DOCUMENT EXTRACT
A Committee of the whole House consists of all members of Parliament, and discusses the bill clause by clause. MPs may make five-minute speeches on a particular clause of the bill, but may not make general speeches on the bill's overall goals or principles. The extent to which a bill changes during this process varies. If the Select Committee that considered the bill was dominated by the opposition, and made significant alterations, the government may make major "corrective" amendments. The opposition may also put forward wrecking amendments, although these are generally just symbolic.

Third Reading

The final Reading takes the same format as the First and Second Readings — a two-hour debate with MPs making ten-minute speeches. The speeches once again refer to the bill in general terms, and represent the final chance for debate. A final vote is taken. If a bill passes its third reading, it is passed on to the Governor-General, who will (assuming constitutional conventions are followed) give it Royal Assent as a matter of course. It then becomes law.

Select Committees

Legislation is scrutinised by Select Committees. The Committees call for submissions from the public, thereby meaning that there is a degree of public consultation before a parliamentary bill proceeds into law. The strengthening of the Committee system was in response to concerns that legislation was being forced through, without receiving due examination and revision. Each Select Committee has a Chairperson and a Deputy Chairperson. MPs may be members of more than one Select Committee. There are 18 Select Committees in the House of Representatives, as follows:

  • Business
  • Commerce
  • Education and Science
  • Finance and Expenditure
  • Foreign Affairs, Defence and Trade
  • Health
  • Justice and Electoral Reform
  • Law and Order
  • Local Government and Environment
  • Government Administration
  • Maori Affairs
  • Officers of Parliament
  • Primary Production
  • Privileges
  • Regulations
  • Social Services
  • Standing Orders
  • Transport and Industrial Relations

Occasionally a special Select Committee will be created on a temporary basis. An example was the Select Committee established to study the foreshore and seabed bill.

Upper house

The New Zealand Parliament does not have an upper house — unlike many other legislatures, it is unicameral rather than bicameral. It did, however, have an upper house before 1951 (the Legislative Council), and there have been occasional attempts to create a new one.

THE DATA
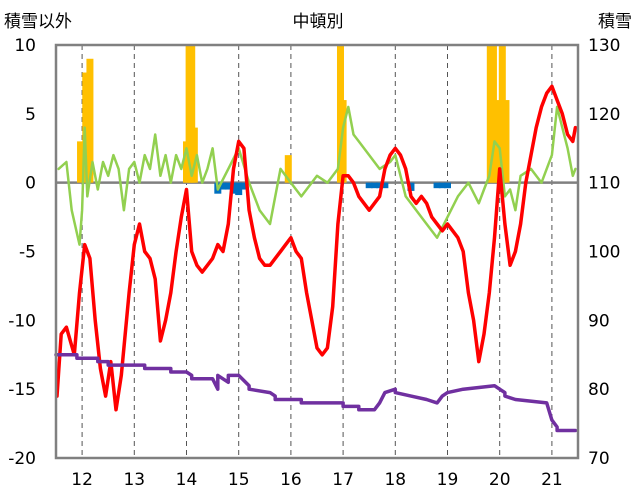 Image resolution: width=636 pixels, height=501 pixels. What do you see at coordinates (291, 480) in the screenshot?
I see `x-tick-4: 16` at bounding box center [291, 480]. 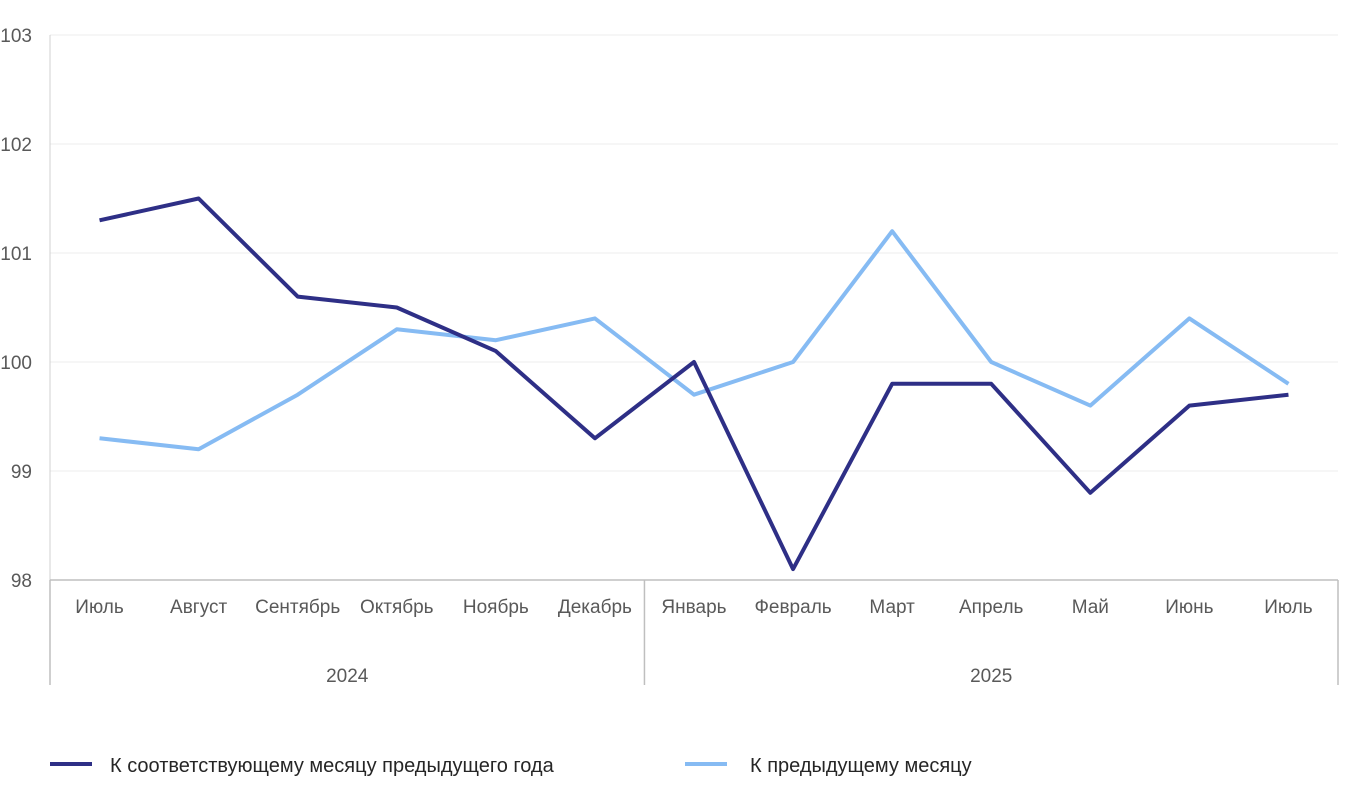 I want to click on x-tick-label: Май, so click(x=1090, y=608).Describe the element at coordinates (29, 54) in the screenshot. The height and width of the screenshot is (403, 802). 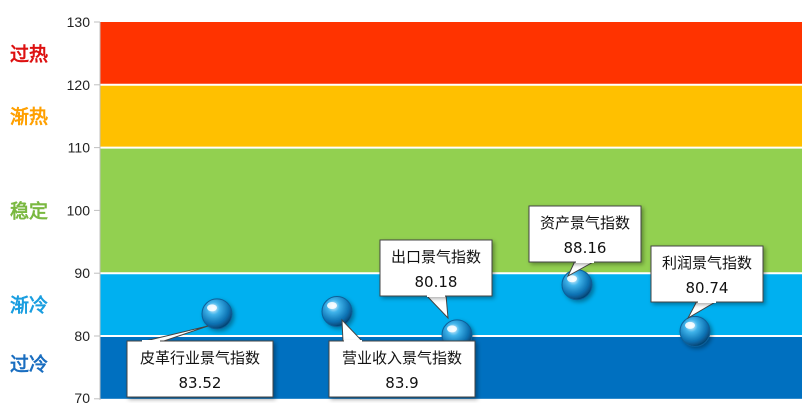
I see `zone-label: 过热` at that location.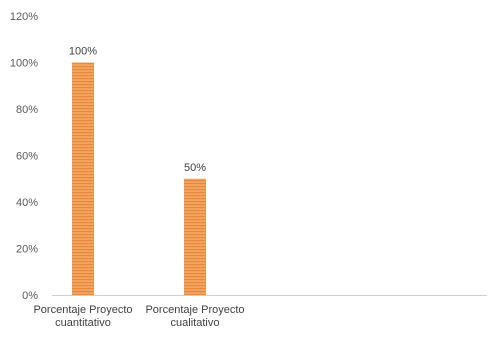 The width and height of the screenshot is (489, 341). I want to click on y-axis-tick-labels: 0% 20% 40% 60% 80% 100% 120%, so click(24, 156).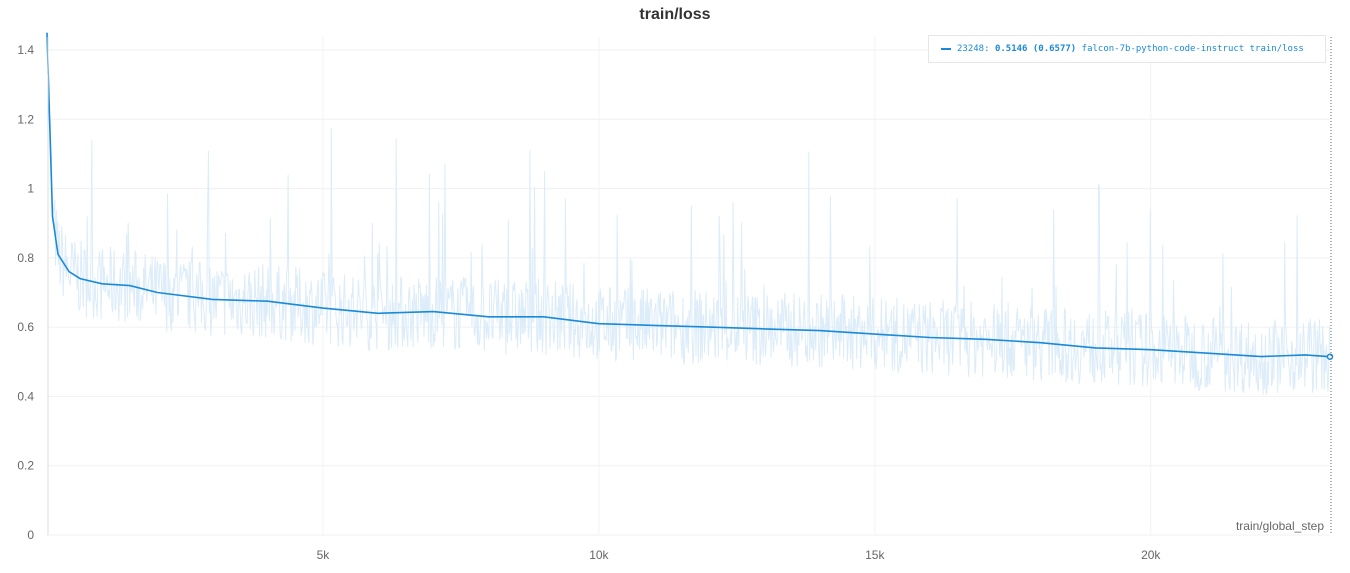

PROBLEM REQUIREMENTS
Rewrite the stretch of the passage on New Zealand's Parliament from "Occasionally a special" through "create a new one.", putting "provisional" in place of "temporary".

EXERCISE RESPONSE
Occasionally a special Select Committee will be created on a provisional basis. An example was the Select Committee established to study the foreshore and seabed bill.

Upper house

The New Zealand Parliament does not have an upper house — unlike many other legislatures, it is unicameral rather than bicameral. It did, however, have an upper house before 1951 (the Legislative Council), and there have been occasional attempts to create a new one.